Archytas was a generous man, kind to slaves and children. He invented toys and gadgets, including a wooden bird (a duck or a dove) that could fly. Aristotle was impressed by “Archytas’ rattle,” “which they give to children so that by using it they may refrain from breaking things about the house; for young things cannot keep still.”
7

T
HIS, THEN, WAS
the science, mathematics, music theory, and political philosophy that Plato, from Archytas, learned to think of as
Pythagorean. Through Plato, much of the image of Pythagoras and Pythagorean thought in Western civilization is traceable to Archytas’ window on Pythagoras.

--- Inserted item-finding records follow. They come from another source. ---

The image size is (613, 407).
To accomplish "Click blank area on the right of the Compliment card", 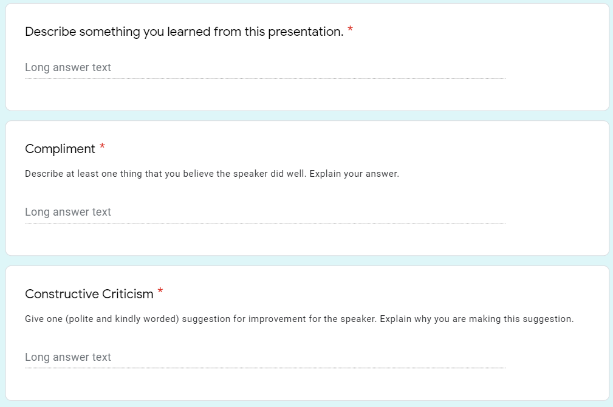I will click(555, 211).
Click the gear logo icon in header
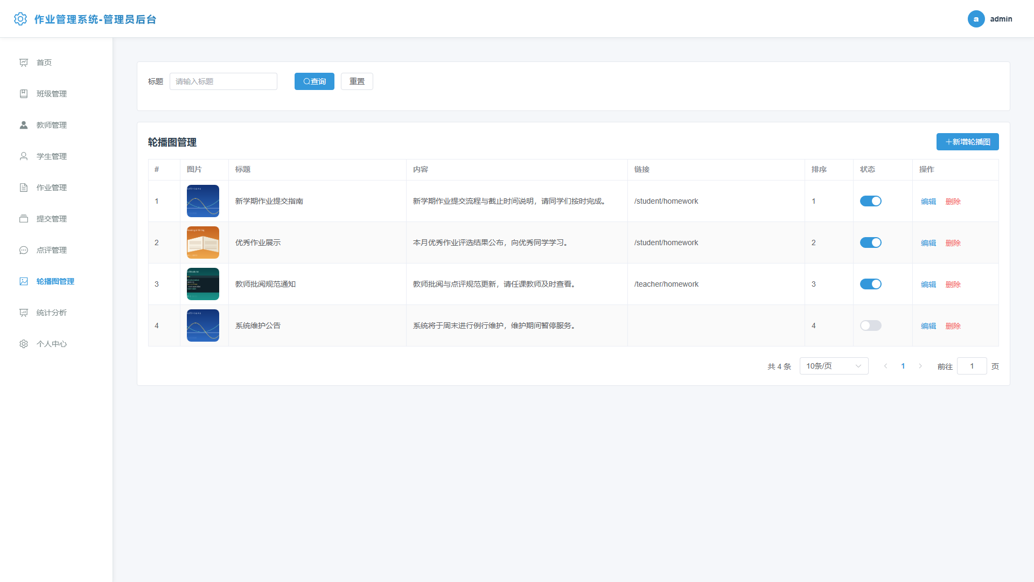Screen dimensions: 1034x582 20,19
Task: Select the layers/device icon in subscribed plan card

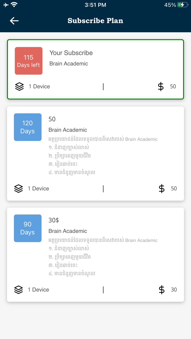Action: [x=19, y=86]
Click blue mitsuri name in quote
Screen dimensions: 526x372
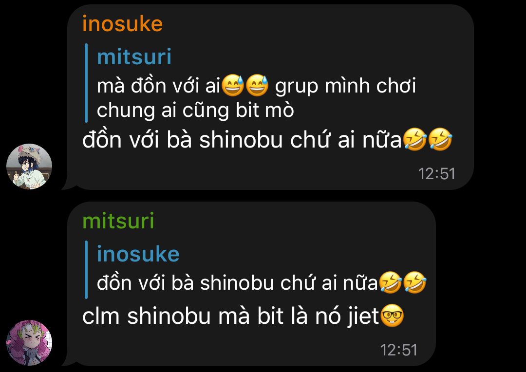pyautogui.click(x=134, y=56)
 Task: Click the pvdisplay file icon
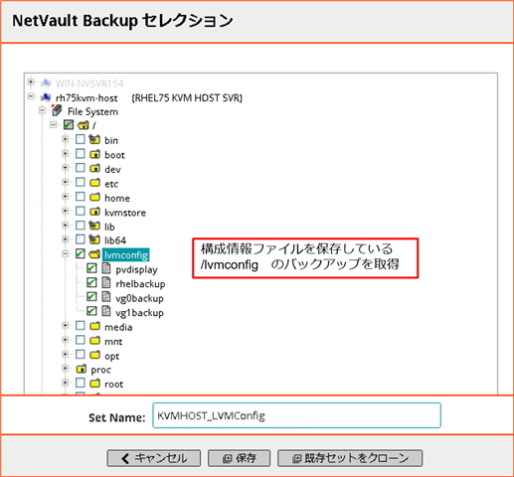tap(106, 268)
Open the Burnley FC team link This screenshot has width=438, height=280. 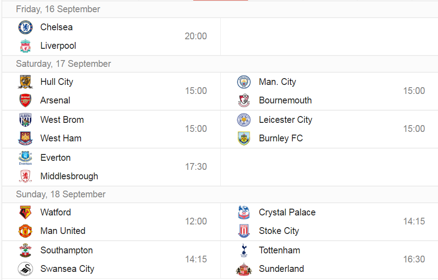[x=281, y=138]
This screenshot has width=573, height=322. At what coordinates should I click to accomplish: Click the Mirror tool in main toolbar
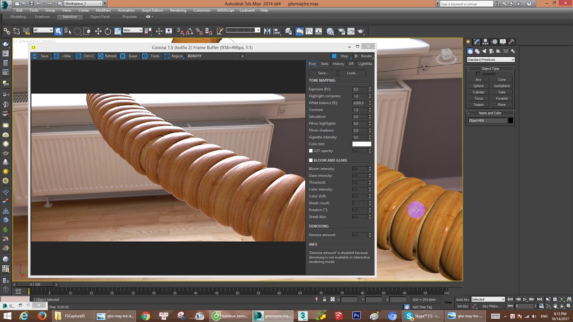click(x=267, y=31)
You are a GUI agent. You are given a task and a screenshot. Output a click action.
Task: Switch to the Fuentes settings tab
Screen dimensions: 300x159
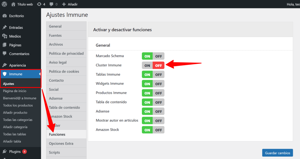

How unclouded was this window? Archytas regarded himself as an authentic Pythagorean, true to the earliest traditions and teachings. In his era, oral accounts could still be accurate, especially in a continuing community that considered it vitally important to keep an ancient memory alive and clear. In many ways, Archytas was probably a good reflection of what it had meant to be Pythagorean when Pythagoras himself walked the paths of Megale Hellas. However, he was one of the
mathematici
, the school of Pythagoreanism that believed following in Pythagoras’ footsteps meant diligently seeking and increasing knowledge. The Pythagorean ideals that underlay Archytas’ thought and work led him to newer discoveries. He was among the great scholars and mathematicians of his era, by reputation the teacher of the mathematician Eudoxus. If Archytas had focused only on the knowledge of the first Pythagoreans, this would have been impossible.